> [WHAT NEEDS TO BE DONE]
Quote the data below verbatim, from the line containing "Task: Select the E-mail" through the line containing "(x=675, y=121)", with both of those lines included.

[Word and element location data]
■ ■ ■
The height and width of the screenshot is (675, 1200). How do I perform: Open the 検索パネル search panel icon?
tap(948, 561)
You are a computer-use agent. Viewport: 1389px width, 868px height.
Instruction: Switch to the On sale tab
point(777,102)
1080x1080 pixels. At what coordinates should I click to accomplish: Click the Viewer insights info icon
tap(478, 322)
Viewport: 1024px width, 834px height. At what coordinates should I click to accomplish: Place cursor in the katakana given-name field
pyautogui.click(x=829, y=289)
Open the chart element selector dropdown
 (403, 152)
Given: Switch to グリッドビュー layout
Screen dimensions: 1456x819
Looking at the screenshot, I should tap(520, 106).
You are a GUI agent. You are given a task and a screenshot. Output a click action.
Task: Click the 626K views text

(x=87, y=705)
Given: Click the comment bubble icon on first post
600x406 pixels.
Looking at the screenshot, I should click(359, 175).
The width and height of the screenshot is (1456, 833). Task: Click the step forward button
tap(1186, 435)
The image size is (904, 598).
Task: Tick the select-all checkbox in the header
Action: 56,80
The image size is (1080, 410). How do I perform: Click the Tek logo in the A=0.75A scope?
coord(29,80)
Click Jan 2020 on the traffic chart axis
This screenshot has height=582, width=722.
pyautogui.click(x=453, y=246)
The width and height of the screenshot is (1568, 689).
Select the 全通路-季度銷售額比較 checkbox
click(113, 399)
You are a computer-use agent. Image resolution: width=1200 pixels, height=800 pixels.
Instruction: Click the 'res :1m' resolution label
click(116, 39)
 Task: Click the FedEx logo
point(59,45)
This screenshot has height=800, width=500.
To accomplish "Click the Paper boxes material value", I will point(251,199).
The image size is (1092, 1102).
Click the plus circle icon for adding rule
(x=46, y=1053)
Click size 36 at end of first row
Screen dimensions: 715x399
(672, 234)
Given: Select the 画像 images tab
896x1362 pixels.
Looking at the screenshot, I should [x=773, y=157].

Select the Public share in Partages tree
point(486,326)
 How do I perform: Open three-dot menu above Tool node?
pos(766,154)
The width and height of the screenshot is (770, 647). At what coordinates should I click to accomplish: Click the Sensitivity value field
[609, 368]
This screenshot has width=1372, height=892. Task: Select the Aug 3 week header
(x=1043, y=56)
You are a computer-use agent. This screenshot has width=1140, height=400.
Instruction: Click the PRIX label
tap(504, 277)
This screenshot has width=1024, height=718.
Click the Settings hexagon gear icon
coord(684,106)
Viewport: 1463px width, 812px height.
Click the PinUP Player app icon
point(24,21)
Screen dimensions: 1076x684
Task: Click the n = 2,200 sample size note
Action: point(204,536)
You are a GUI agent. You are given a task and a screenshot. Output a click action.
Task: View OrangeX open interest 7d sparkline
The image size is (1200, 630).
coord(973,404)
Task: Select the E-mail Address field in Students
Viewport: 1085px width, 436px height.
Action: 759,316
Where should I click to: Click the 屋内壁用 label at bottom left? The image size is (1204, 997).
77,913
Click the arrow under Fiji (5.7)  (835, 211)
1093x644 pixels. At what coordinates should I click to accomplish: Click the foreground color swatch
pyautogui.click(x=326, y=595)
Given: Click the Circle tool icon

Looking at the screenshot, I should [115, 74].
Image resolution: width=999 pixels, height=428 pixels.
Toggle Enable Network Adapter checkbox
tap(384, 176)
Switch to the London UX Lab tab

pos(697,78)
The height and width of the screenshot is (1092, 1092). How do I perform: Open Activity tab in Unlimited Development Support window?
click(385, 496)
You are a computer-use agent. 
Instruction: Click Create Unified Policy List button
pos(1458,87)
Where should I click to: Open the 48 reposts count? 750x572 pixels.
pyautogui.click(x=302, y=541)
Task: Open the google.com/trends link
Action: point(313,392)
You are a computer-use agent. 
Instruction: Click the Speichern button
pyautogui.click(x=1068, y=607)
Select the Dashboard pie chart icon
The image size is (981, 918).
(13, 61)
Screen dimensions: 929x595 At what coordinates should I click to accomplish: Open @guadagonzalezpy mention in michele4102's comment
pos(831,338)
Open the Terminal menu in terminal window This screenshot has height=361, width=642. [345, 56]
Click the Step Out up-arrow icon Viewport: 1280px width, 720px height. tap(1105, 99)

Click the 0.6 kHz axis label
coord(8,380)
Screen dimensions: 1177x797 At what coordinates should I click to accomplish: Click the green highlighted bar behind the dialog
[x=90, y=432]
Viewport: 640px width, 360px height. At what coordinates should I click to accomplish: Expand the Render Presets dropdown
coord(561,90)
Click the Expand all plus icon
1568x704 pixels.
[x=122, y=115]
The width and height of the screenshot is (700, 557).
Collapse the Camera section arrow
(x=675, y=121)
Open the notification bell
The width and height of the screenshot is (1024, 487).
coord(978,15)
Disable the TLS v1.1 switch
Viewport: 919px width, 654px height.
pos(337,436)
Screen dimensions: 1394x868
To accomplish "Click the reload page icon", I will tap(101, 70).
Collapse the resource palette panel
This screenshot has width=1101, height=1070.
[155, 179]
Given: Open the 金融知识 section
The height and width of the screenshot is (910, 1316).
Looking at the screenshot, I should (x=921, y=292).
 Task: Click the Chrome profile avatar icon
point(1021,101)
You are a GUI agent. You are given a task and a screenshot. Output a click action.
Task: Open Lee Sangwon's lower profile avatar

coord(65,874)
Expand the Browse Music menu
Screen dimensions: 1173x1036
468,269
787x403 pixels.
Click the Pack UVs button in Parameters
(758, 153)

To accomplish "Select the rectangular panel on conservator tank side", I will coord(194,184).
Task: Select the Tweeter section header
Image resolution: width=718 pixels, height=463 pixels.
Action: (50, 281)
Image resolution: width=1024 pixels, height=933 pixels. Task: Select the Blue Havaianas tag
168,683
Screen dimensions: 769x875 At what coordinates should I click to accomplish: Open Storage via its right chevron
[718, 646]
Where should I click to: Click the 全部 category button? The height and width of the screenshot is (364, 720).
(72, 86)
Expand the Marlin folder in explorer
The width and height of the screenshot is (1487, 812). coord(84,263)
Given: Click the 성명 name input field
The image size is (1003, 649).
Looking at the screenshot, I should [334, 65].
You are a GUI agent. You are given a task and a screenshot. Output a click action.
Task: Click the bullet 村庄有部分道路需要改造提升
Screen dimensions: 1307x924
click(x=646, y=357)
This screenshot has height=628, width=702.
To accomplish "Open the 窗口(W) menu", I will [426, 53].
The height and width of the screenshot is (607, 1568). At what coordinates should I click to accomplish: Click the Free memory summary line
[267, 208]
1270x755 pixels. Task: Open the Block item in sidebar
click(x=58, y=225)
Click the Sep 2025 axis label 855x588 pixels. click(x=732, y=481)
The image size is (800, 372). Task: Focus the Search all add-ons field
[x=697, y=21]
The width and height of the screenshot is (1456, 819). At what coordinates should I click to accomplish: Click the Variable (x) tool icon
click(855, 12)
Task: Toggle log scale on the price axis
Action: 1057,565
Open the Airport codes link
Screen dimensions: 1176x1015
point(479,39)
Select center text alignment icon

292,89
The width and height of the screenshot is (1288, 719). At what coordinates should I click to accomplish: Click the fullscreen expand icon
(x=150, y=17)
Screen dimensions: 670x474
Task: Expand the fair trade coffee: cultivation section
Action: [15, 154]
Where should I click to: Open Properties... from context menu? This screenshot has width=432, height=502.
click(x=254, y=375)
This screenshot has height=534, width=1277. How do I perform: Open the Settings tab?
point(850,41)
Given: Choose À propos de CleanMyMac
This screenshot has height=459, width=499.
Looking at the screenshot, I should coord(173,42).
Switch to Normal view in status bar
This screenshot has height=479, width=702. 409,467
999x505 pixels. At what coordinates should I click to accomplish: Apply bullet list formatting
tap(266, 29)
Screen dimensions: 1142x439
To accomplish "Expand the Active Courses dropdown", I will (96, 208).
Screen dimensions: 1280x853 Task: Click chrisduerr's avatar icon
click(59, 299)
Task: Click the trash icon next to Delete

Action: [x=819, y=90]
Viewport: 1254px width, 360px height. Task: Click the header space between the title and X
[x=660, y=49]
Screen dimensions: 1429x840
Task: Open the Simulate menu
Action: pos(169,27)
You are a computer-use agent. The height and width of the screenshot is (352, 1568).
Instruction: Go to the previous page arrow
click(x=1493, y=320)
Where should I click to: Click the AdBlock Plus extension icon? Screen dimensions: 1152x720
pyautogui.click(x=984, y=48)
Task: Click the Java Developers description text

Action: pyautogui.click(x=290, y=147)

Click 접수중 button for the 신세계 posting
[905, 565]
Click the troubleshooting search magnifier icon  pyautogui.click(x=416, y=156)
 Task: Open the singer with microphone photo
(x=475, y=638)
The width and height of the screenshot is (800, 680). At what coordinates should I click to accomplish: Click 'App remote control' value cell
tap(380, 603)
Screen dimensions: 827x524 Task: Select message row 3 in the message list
■ ■ ■
> [THE ANSWER]
Task: Select the E-mail Address field in Students
Viewport: 1085px width, 436px height.
Action: 759,316
Where should I click to: Click the 屋内壁用 label at bottom left? The image size is (1204, 997).
77,913
Click the arrow under Fiji (5.7)  (835, 211)
1093x644 pixels. At what coordinates should I click to accomplish: Click the foreground color swatch
pyautogui.click(x=326, y=595)
Given: Click the Circle tool icon

Looking at the screenshot, I should [115, 74].
Image resolution: width=999 pixels, height=428 pixels.
Toggle Enable Network Adapter checkbox
tap(384, 176)
Switch to the London UX Lab tab

pos(697,78)
The height and width of the screenshot is (1092, 1092). How do I perform: Open Activity tab in Unlimited Development Support window?
click(385, 496)
You are a computer-use agent. 
Instruction: Click Create Unified Policy List button
pos(1458,87)
Where should I click to: Open the 48 reposts count? 750x572 pixels.
pyautogui.click(x=302, y=541)
Task: Open the google.com/trends link
Action: point(313,392)
You are a computer-use agent. 
Instruction: Click the Speichern button
pyautogui.click(x=1068, y=607)
Select the Dashboard pie chart icon
The image size is (981, 918).
(13, 61)
Screen dimensions: 929x595 At what coordinates should I click to accomplish: Open @guadagonzalezpy mention in michele4102's comment
pos(831,338)
Open the Terminal menu in terminal window This screenshot has height=361, width=642. [345, 56]
Click the Step Out up-arrow icon Viewport: 1280px width, 720px height. tap(1105, 99)

Click the 0.6 kHz axis label
coord(8,380)
Screen dimensions: 1177x797 At what coordinates should I click to accomplish: Click the green highlighted bar behind the dialog
[x=90, y=432]
Viewport: 640px width, 360px height. At what coordinates should I click to accomplish: Expand the Render Presets dropdown
coord(561,90)
Click the Expand all plus icon
1568x704 pixels.
[x=122, y=115]
The width and height of the screenshot is (700, 557).
Collapse the Camera section arrow
(x=675, y=121)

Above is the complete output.